Task input:
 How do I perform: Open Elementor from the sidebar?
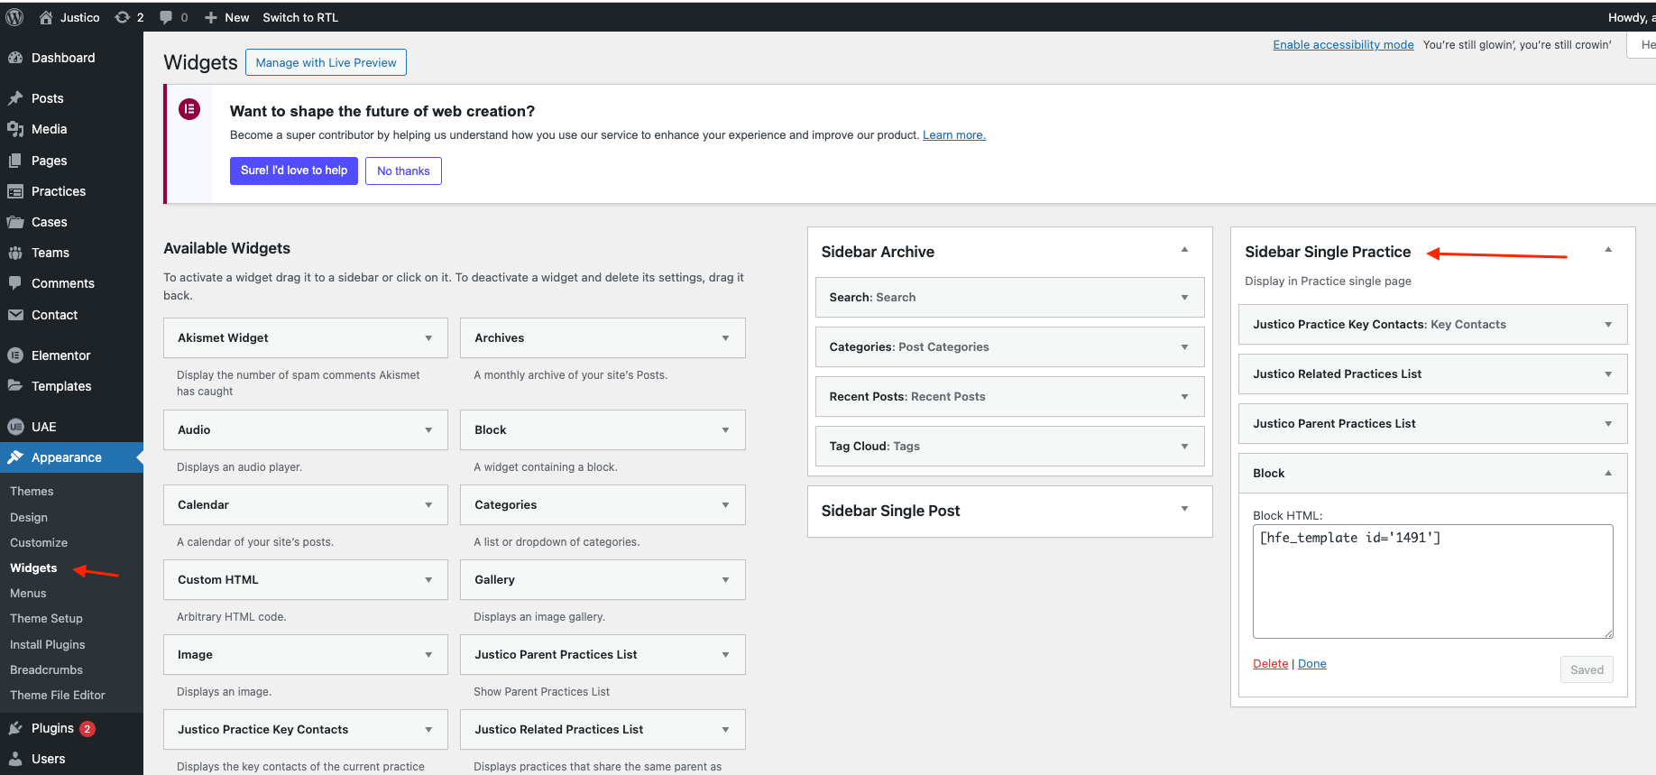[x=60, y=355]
==
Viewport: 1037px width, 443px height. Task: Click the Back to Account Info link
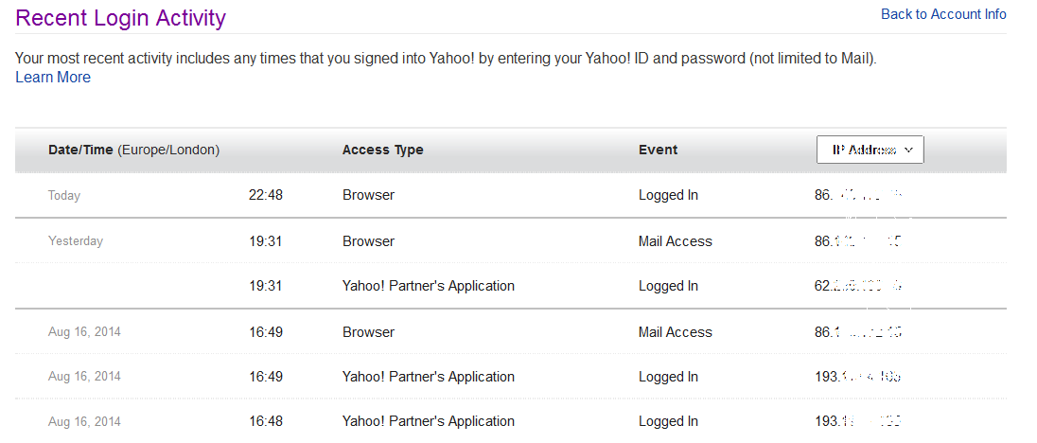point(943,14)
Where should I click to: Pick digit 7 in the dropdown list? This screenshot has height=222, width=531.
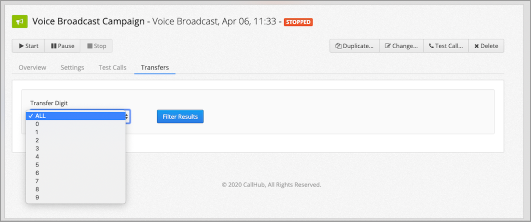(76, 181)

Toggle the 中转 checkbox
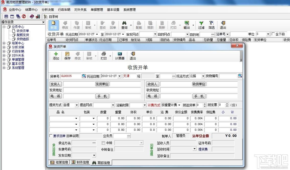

Task objective: Everything above from the line that has "Where should I" down to the line that has "Toggle the 中转 checkbox" should be output exactly, with both of those lines included. Leave the pictures behind.

Task response:
Where should I click to: Pick digit 7 in the dropdown list? This screenshot has height=222, width=531.
(76, 181)

Toggle the 中转 checkbox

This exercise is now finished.